From the Library Archives: The Ancient Order of Froth Blowers
Written by Jo Patrick
Volunteers are working on digitising the Scrapbooks – a vast local history resource in the Library’s archive. There are twenty-nine scrapbooks, full of newspaper articles ranging in date from the late 1880s to the early 1930s. Institute members selected items they thought would be of interest and carefully pasted them into the large books. For volunteers this work shines a light on Guildford and its inhabitants, reminding us of a way of life long gone. One volunteer uncovered this story about The Ancient Order of Froth Blowers.
My curiosity was piqued by an article in which appeared the Guildford Froth Blowers. I thought it was some sort of spoof – it had to be hadn’t it? Not at all; Ye Ancient Order of Froth-Blowers was indeed a very active charity dedicated ’to fostering the noble Art and gentle and healthy Pastime of froth blowing amongst Gentlemen of-leisure and ex-Soldiers’. Running from 1924 to 1931, it was founded by Bert Temple, an ex-soldier and silk-merchant, initially to raise £100 (equal to £5,602 today) for the children’s charities of the surgeon Sir Alfred Fripp. The men were known as ‘blowers’ and women, ‘fairy-belles’. Froth blowing captured the public’s imagination so that by 1928, there were over 700,000 members who raised £100,000.

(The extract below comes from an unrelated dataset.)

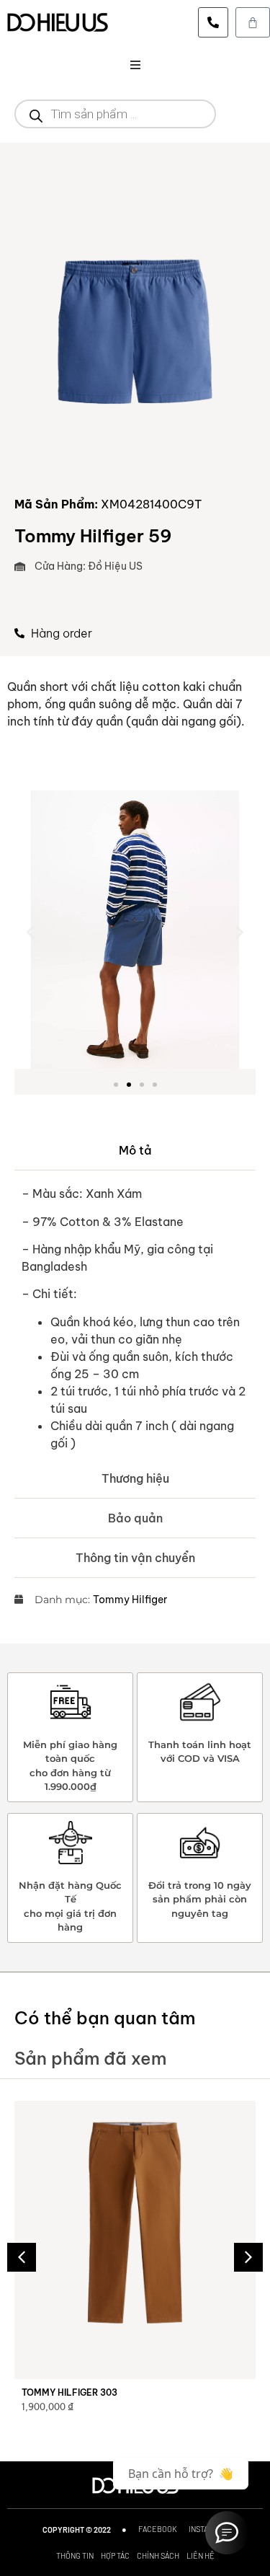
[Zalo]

Ye Ancient Society had branches all over the country, including Guildford, which seems to have been very successful. A cutting from the Surrey Weekly Press of the time, informs us that the local branch had 2000 members. In the accompanying photograph (seen on this page), you can see the ‘top table’ at the corresponding dinner. Now, was the highly successful recruiter, the Second Fairy also known as ‘Fairy Tornado’ having a particularly good time or was she just blinded by the flash?!
It would seem that local branches, also known as Vats, could raise the funds for local causes and The Guildford Vat of Froth Blowers appear again later in the same scrapbook. This time with a fund-raising effort to organise an outing to the seaside for the poorer children of the town. A second newspaper report informs the reader that enough money was raised to take 300 children to Bognor for the day. It was a splendid occasion by all accounts, and on their return to Guildford, each child was given an apple, a banana and an orange, as well as a shilling and a piece of Bognor rock. A newspaper cutting in the Archive features a breakdown of all the costs of the day. I wonder what happened to the £4 1s balance? Perhaps the adults had some fruit as well?